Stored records
═══
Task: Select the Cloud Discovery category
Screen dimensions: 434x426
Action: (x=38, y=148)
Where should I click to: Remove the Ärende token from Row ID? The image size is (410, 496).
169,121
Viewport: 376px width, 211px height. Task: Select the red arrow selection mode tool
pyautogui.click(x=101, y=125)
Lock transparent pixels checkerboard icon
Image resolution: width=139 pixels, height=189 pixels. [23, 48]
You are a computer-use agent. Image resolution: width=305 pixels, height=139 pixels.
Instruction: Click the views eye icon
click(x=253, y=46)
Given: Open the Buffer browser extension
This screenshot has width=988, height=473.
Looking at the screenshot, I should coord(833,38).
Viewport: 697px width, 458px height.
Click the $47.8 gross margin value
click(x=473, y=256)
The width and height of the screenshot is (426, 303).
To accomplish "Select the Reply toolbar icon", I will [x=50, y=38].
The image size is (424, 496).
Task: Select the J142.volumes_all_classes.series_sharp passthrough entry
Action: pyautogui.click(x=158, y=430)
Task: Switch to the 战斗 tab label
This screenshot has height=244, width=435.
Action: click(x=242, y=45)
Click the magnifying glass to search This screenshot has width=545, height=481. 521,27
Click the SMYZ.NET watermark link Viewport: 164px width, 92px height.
═══
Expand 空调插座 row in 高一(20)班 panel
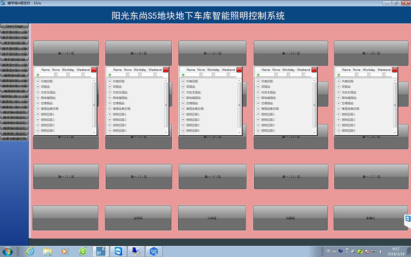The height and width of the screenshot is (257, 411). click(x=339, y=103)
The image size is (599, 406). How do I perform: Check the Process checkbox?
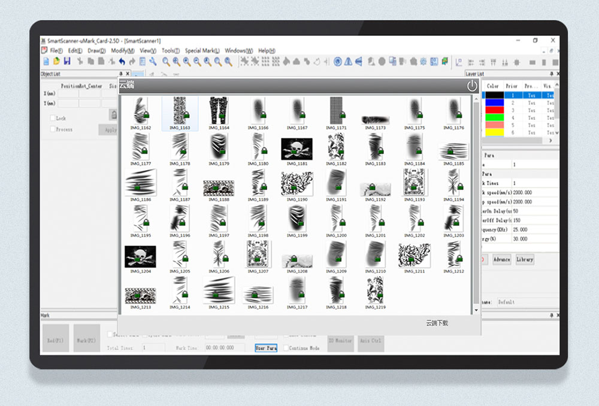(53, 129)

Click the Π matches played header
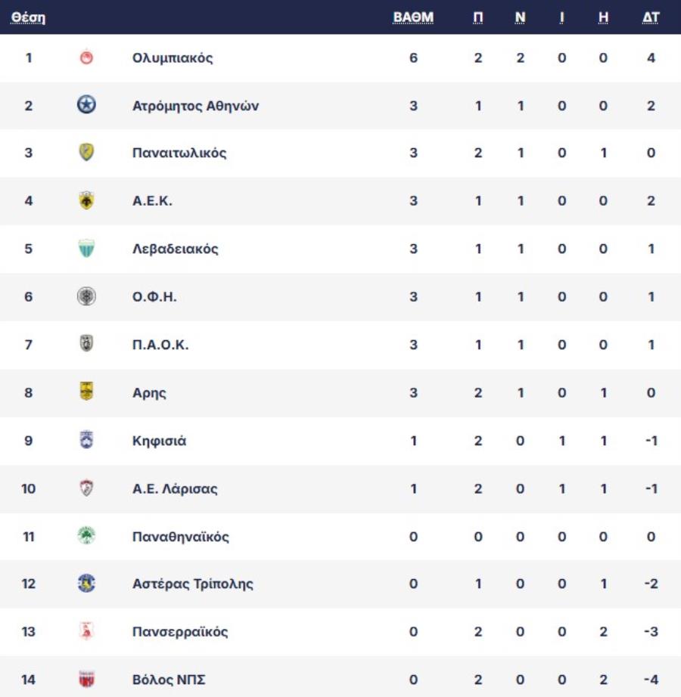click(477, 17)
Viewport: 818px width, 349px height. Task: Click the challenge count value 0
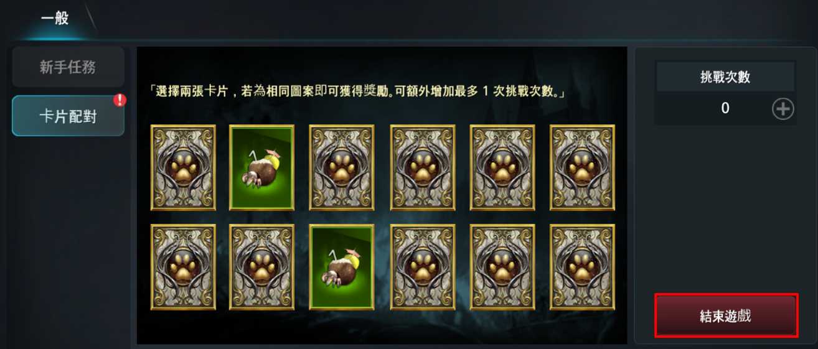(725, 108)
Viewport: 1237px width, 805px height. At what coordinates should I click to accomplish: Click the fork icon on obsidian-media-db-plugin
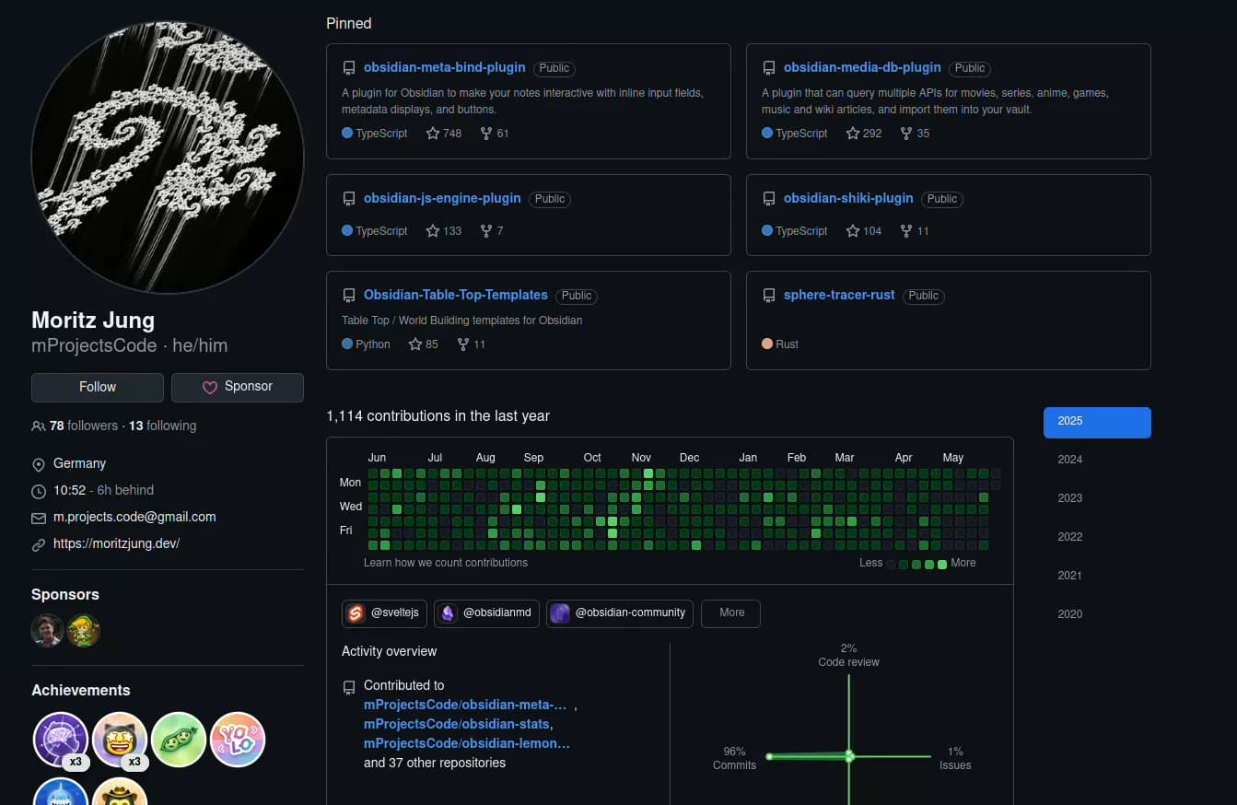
═══
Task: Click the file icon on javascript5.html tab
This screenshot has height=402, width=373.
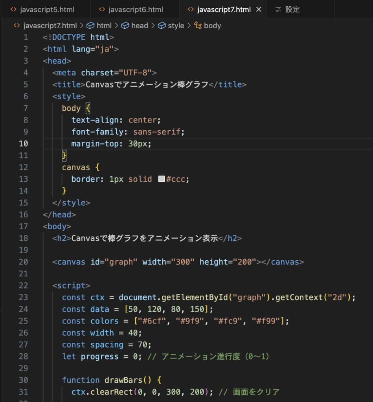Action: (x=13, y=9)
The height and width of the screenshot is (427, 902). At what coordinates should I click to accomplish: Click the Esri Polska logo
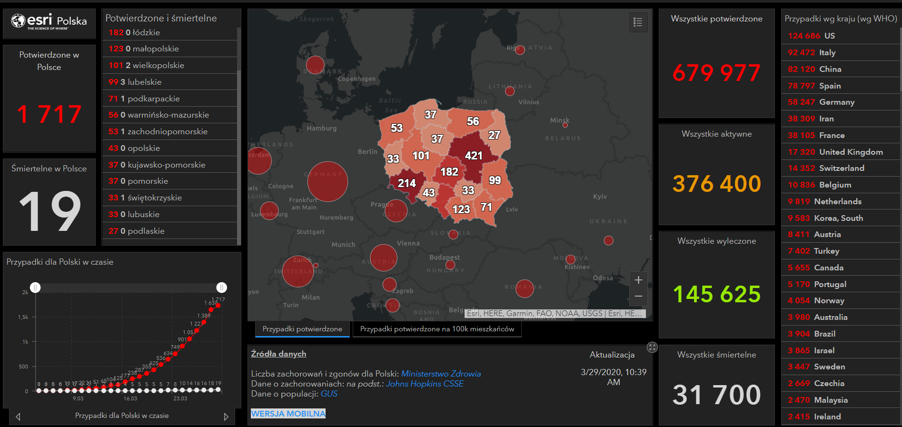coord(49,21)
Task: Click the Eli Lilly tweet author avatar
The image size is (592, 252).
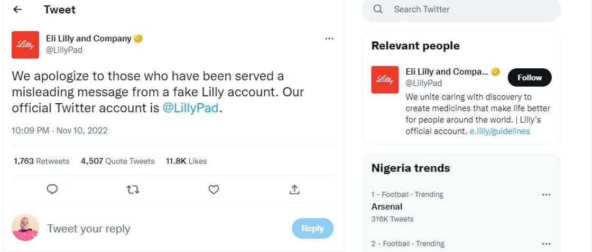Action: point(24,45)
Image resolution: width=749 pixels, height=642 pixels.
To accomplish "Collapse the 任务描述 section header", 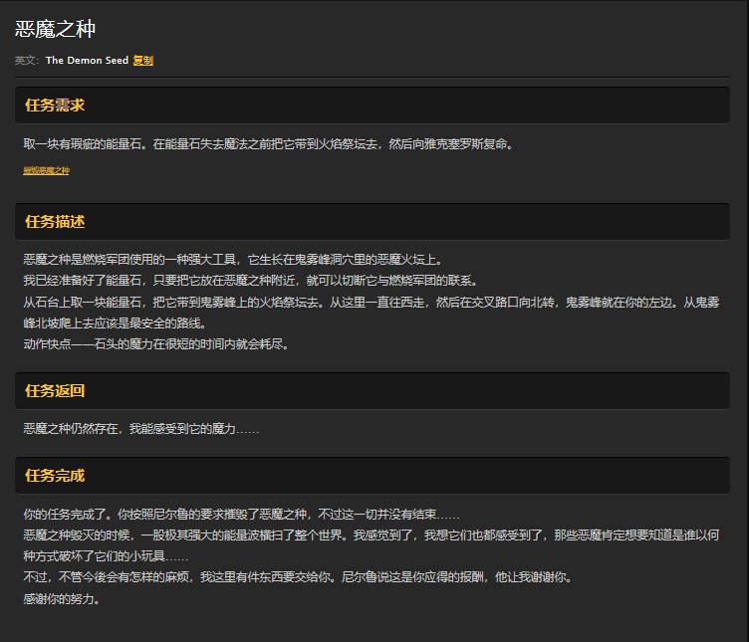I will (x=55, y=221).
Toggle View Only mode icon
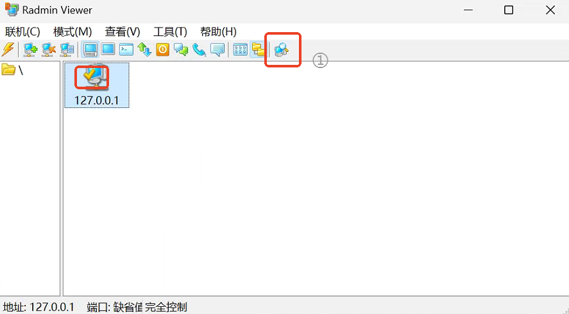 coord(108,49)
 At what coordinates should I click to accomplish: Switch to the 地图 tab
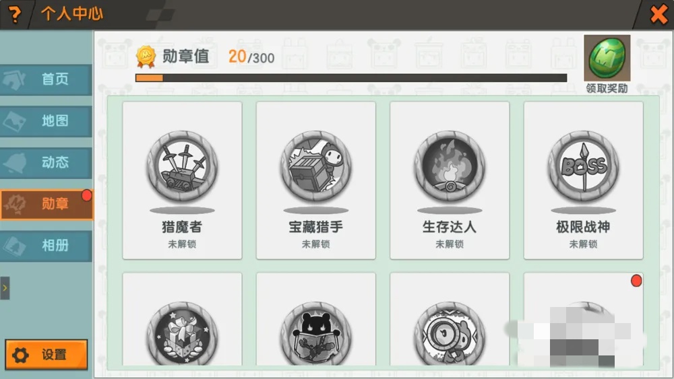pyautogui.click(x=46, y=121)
═══
## Exercise requirements
Give again exactly, and only, the lines above starting at the one with "This screenshot has width=988, height=473." and ending at the one with "Click the SMYZ.NET".

## Output of the task
This screenshot has width=988, height=473.
Looking at the screenshot, I should coord(833,38).
Viewport: 697px width, 458px height.
Click the $47.8 gross margin value
click(x=473, y=256)
The width and height of the screenshot is (426, 303).
To accomplish "Select the Reply toolbar icon", I will [x=50, y=38].
The image size is (424, 496).
Task: Select the J142.volumes_all_classes.series_sharp passthrough entry
Action: pyautogui.click(x=158, y=430)
Task: Switch to the 战斗 tab label
This screenshot has height=244, width=435.
Action: click(x=242, y=45)
Click the magnifying glass to search This screenshot has width=545, height=481. 521,27
Click the SMYZ.NET watermark link Viewport: 164px width, 92px height.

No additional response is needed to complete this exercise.